In a case detailed by the FBI, hackers conducted a two-phase phishing campaign, initially relying on search engine ads and, later, organic search results.

According to FBI’s private industry notification (PIN), hackers used search engine ads to redirect users to fake web pages mimicking the impersonated business’s official webpage. Once they landed on the phishing website, hackers tricked them into entering their account credentials and telephone numbers and answering security questions.
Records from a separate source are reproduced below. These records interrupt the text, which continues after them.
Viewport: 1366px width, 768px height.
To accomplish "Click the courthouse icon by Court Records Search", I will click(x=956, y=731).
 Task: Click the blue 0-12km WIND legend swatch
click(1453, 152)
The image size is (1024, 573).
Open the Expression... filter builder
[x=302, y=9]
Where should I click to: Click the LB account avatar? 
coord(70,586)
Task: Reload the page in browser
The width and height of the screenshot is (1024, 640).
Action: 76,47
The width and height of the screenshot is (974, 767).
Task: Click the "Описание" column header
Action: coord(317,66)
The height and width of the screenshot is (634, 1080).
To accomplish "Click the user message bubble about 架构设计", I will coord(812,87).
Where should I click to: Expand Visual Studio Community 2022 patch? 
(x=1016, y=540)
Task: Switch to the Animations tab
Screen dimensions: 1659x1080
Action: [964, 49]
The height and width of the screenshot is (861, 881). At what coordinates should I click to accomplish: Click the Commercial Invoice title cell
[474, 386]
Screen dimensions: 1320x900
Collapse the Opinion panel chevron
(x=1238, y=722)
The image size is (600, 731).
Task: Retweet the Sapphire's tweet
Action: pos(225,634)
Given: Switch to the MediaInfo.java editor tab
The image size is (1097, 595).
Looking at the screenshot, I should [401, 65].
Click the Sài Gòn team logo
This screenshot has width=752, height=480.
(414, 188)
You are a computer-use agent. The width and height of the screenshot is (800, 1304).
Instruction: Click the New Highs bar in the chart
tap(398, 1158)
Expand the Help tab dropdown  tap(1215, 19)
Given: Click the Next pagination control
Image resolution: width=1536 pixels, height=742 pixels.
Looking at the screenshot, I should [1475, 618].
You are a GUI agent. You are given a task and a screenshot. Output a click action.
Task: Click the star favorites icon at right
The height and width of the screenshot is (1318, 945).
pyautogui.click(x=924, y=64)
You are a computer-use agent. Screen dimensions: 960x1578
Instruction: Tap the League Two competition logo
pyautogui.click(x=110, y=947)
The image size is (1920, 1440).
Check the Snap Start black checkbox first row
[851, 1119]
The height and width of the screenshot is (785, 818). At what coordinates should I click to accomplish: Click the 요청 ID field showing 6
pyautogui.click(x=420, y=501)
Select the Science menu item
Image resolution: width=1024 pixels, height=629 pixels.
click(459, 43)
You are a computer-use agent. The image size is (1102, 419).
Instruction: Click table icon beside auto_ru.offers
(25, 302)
The threat actors collected the details, sold them to other cybercriminals, or used them to steal the victims’ funds.

When the login credentials and financial information failed to grant them access to the victim’s account, the threat actors called while impersonating a financial institution’s representative.

“While this individual occupied the customer in a lengthy process purported to restore account access, an associate would access the financial institution’s legitimate portal using the customer’s stolen credentials and initiate wire transfers from the account.”

Customers later realized that hackers had emptied their accounts after logging into the legitimate portal.

According to the FBI, the phishing campaign had resulted in losses amounting to hundreds of thousands of dollars through illegal ACH transfers.

“Phishing as a vector has been extremely fruitful for APT groups and internal Red Teams for years now,” said Matt Mullins, Senior Security Researcher at Cybrary. “With the evolution of controls and protections, new ways to attack users have evolved.”

According to Mullins, hackers have a phishing opportunity whenever a user can interact with something or be targeted.

FBI guidelines on protecting from malicious search engine ads

The FBI advised customers to check the URL of ad-related search results before clicking to ensure that the website is authentic. Customers should pay attention to typos, misspelled words, and misplaced characters, which are characteristic of phishing sites.

The FBI warned that, while purchase advertisements are not malicious in nature, it is important to practice caution when accessing a web page through an advertised link.

Instead, the agency advised customers to type the business URL on the browser’s address bar instead of clicking on links.

Additionally, surfers should install and enable an ad blocker extension when performing internet searches to eliminate ad-related results that could be linked to malvertising phishing campaigns.

The FBI warned that #hackers are buying #searchengine ads and impersonating legitimate businesses and services to spread #malware and carry out #phishing attacks. #cybersecurity #respectdataClick to Tweet

Some ad blockers could also be configured to allow specific ad-related results and exclude others based on the website’s reputation.

Similarly, businesses should use domain protection services to receive notifications when copycat domains are registered to prevent domain spoofing.